An appeal to the Michigan Court of Appeals upheld that decision, but when the Michigan Supreme Court got the case on appeal, the U.S. Supreme Court had issued its ruling in Bostock v. Clayton Co., affirming that discrimination against transgender people was illegal under gender or sex designations in nondiscrimination laws. The Michigan Supreme Court remanded the case to the Court of Appeals, which reversed its earlier findings and ordered the ethnic intimidation charges reinstated.
The Appeals Court majority wrote that because the defendant targeted the victim solely based on expectations of “how a man should appear or behave,” so the Ethnic Intimidation Act applied.
“In this matter, defendant’s alleged conduct targeted the complainant because she was biologically male at birth, but did not match defendant’s expectations of how a man should appear or behave. Presumably, were it not for the complainant’s biological sex (male), defendant would not have harassed and intimidated her,” the majority wrote.
“Because the defendant allegedly harassed and intimidated the complainant because he believed her to be male, and based his intimidating conduct on that belief, we need not reach the question whether the statute’s use of the term gender in 1988 was intended to include the term transgender. Defendant’s actions were gender-based within the ‘traditional’ understanding of that term, and harassing someone on the basis of their male gender (whether perceived or actual) falls within the prohibitions of the statute.”
“It furthermore would not matter if the defendant had been mistaken in his perception of the complainant’s gender or biological sex, because the test under the statute is subjective; a defendant is guilty of ethnic intimidation if the defendant intimidates an individual ‘because of’ that individual’s gender, whether rightly or wrongly perceived.”

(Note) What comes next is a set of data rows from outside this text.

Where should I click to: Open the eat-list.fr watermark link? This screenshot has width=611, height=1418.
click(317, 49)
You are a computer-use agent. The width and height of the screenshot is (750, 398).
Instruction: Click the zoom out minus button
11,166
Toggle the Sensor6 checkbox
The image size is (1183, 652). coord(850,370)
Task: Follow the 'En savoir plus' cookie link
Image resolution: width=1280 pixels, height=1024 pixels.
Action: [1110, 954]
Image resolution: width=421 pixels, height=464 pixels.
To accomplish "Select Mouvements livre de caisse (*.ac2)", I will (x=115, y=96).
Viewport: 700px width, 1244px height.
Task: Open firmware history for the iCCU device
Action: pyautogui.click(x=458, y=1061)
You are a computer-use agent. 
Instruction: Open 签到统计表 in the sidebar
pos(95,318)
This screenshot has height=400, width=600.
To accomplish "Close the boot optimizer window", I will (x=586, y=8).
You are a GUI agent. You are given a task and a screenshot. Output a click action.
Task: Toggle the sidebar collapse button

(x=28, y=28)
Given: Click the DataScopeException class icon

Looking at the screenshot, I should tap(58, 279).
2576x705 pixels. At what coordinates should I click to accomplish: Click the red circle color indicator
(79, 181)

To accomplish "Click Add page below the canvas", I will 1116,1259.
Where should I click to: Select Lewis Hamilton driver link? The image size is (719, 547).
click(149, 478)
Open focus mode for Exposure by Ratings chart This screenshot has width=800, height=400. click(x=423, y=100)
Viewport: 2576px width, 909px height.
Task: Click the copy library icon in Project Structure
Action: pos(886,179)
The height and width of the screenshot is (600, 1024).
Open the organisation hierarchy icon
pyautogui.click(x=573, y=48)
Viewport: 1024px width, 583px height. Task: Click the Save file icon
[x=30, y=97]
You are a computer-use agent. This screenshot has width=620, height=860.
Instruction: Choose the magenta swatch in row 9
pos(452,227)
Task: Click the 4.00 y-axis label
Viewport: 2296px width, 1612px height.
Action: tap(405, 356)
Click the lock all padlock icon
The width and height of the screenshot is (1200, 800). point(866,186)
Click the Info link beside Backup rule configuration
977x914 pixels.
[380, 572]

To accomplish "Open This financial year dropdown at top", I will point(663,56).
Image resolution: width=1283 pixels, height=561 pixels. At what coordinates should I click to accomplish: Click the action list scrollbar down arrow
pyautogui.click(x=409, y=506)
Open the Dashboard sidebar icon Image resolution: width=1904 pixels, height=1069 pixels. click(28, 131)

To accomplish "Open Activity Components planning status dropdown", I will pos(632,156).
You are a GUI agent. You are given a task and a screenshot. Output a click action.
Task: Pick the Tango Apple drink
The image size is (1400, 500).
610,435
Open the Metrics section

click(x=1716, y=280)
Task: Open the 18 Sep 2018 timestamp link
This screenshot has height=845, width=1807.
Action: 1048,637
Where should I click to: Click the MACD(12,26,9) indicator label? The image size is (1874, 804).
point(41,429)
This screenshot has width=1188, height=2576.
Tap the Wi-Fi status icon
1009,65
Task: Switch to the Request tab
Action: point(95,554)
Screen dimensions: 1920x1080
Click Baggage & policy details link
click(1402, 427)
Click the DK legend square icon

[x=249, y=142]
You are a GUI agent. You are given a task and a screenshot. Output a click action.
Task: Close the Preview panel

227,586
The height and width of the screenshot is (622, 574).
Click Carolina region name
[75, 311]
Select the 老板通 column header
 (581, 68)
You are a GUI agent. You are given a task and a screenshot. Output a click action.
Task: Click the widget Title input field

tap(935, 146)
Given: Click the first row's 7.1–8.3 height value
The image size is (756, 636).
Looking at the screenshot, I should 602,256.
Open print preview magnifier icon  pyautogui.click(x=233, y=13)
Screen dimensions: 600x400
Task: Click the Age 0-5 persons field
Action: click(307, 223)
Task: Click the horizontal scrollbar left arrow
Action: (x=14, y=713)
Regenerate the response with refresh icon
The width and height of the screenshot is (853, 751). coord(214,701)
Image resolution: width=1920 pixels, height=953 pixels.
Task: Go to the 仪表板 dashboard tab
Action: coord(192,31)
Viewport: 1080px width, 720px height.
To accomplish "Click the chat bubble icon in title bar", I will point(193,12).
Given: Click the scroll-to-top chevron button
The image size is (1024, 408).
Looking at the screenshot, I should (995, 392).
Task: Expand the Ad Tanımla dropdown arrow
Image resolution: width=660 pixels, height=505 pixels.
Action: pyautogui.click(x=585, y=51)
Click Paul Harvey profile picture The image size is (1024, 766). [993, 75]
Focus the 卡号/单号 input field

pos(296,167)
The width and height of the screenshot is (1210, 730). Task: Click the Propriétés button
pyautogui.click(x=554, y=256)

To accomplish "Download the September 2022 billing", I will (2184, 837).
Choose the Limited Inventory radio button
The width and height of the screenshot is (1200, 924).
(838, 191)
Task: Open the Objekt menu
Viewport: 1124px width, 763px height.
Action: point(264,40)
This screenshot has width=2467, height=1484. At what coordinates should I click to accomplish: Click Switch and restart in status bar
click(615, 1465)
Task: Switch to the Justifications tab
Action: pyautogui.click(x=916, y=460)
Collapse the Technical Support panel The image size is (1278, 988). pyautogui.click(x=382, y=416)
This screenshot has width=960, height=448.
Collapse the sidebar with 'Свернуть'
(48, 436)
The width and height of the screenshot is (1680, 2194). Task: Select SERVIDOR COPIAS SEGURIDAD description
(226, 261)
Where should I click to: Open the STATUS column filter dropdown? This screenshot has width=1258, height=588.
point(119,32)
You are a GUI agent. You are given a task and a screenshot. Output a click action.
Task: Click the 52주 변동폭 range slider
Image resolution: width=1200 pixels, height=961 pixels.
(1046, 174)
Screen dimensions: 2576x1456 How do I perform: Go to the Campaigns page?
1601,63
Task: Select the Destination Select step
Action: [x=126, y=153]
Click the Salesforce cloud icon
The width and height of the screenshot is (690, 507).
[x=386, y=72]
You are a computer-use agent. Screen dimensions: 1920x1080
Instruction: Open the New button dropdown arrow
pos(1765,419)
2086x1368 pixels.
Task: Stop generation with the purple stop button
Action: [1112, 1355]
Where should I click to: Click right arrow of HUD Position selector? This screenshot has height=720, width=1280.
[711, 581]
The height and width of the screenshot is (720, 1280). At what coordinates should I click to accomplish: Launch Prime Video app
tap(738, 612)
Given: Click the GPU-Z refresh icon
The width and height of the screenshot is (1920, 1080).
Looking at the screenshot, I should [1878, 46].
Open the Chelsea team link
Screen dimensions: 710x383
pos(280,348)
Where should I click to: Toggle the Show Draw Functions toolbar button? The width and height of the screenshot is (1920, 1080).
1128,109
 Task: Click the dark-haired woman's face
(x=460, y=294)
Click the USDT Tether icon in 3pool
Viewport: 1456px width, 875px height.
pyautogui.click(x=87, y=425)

The three-judge panel all reached the same conclusion, although Judge Deborah A. Servitto wrote a concurring opinion strongly challenging the other two judge’s reliance on a 1988 definition of gender and sex, instead heavily relying on and applying the Bostock decision.
The case has been remanded back to the Circuit Court where Rogers will now face Ethnic Intimidation Charges, as well as others related to the harassment and shooting of the victim.